Gedung gereja dengan kapasitas yang terbatas, yakni 252 orang, menyebabkan Kebaktian Minggu harus berlangsung dalam lima jam kebaktian : 06.00, 08.00, 10.00, 16.30 dan 18.30. Kebaktian Anak berlangsung di Gedung Serba Guna pada pk 08.00 dan 10.00, sementara Kebaktian Remaja dan Pra Remaja berlangsung di Gedung Pertemuan pada pk 08.00 dan 10.00. Semua aktivitas sehari-hari dan khususnya pada hari Minggu dapat berjalan dengan relatif lancar mengingat adanya bantaran sungai yang dapat difungsikan menjadi tempat parkir bagi mobil anggota jemaat dan simpatisan.

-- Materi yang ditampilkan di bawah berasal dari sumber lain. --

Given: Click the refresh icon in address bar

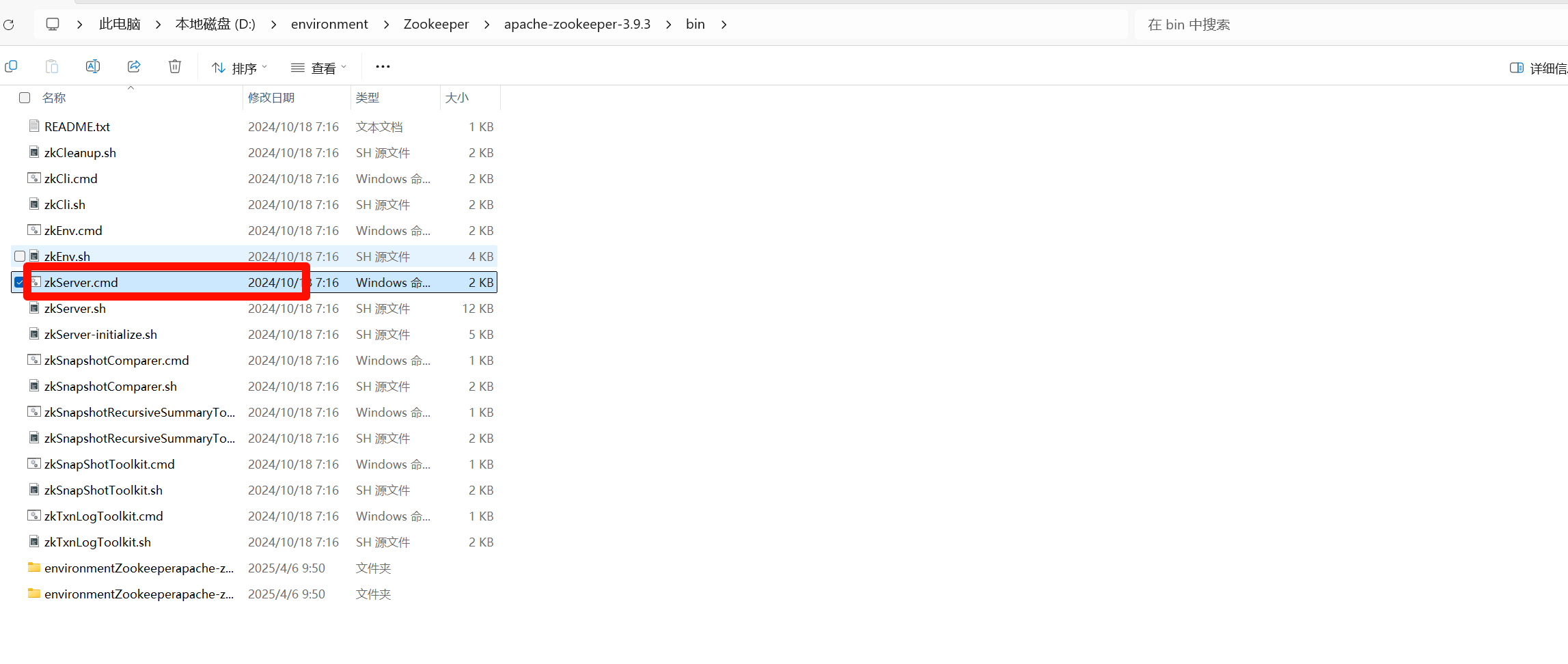Looking at the screenshot, I should point(9,25).
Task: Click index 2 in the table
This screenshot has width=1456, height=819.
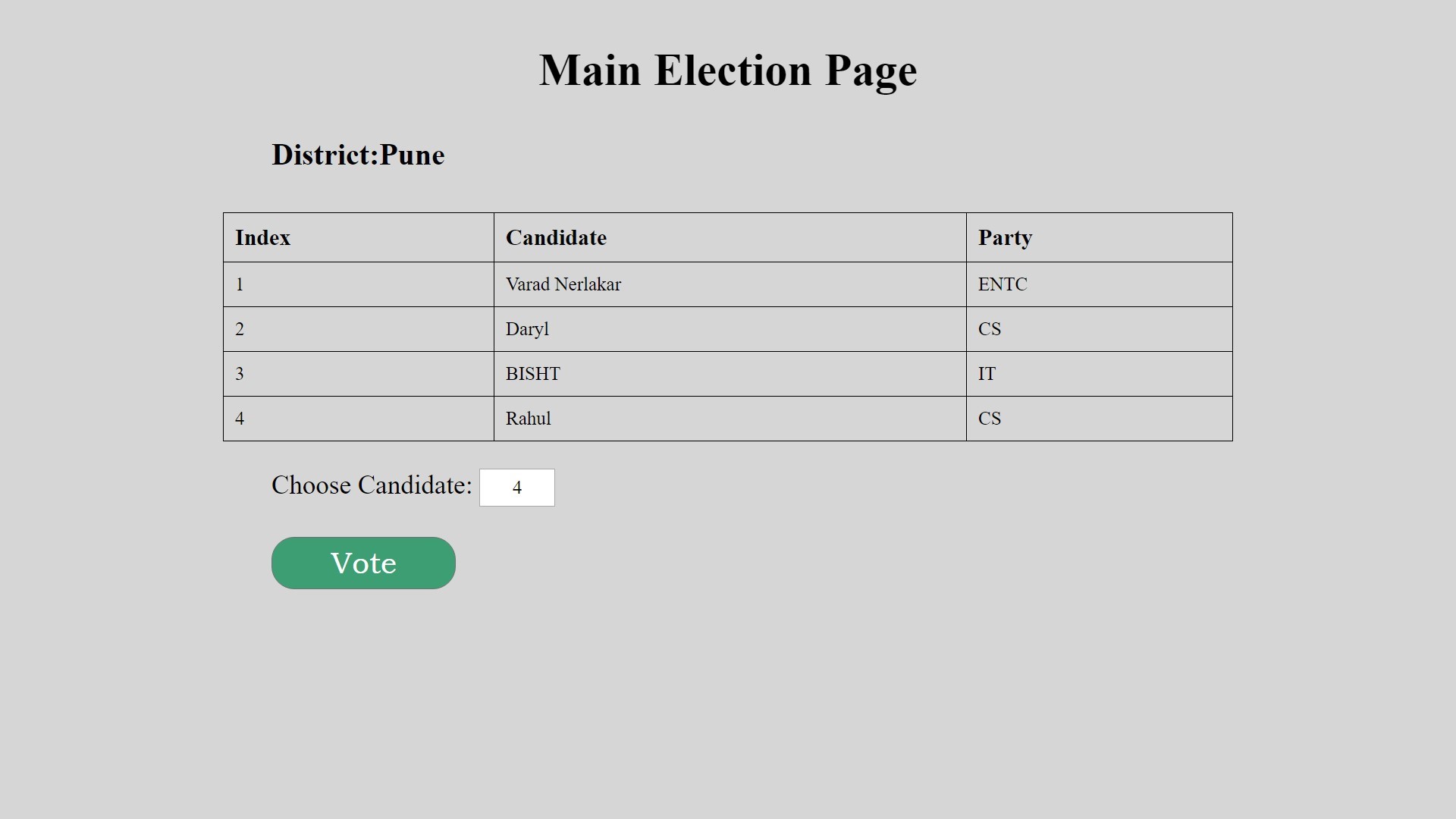Action: (359, 329)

Dari Pucang Anom Timur ke Ngagel Jaya Utara
GKI Ngagel dimulai dengan pembukaan pos kebaktian di rumah keluarga Kho Kiem Boen Jl. Pucang Anom Timur II/31 Surabaya dalam Kebaktian Minggu, 14 Juli 1963 pk 07.30 dilayani oleh Bp. Oei Sioe Sien (Widigda MP) yang pada waktu itu menjabat sebagai Ketua Majelis GKI Djatim Kota Besar Surabaya. Pos kebaktian ini berada di bawah pengelolaan GKI Diponegoro Surabaya. Mengapa berada di bawah pengelolaan GKI Diponegoro? Kita perlu memahami pada waktu itu terdapat Penetapan dan Penerapan Peraturan Organisasi Gereja (POR) GKI Jatim Gereja Setempat Surabaya yang membagi pelayanan di Surabaya menjadi empat daerah : Diponegoro, Embong Malang, Residen Sudirman dan Sulung. GKI Diponegoro membuka pos kebaktian ini untuk mengakomodasi anggota GKI Diponegoro yang bertempat tinggal di daerah Ngagel. Pada masa itu ketersediaan transportasi tidaklah semurah dan semudah sekarang ini. Pada kurun waktu 1963 sd 1969 jumlah rata-rata pengunjung kebaktian adalah sekitar 40 orang.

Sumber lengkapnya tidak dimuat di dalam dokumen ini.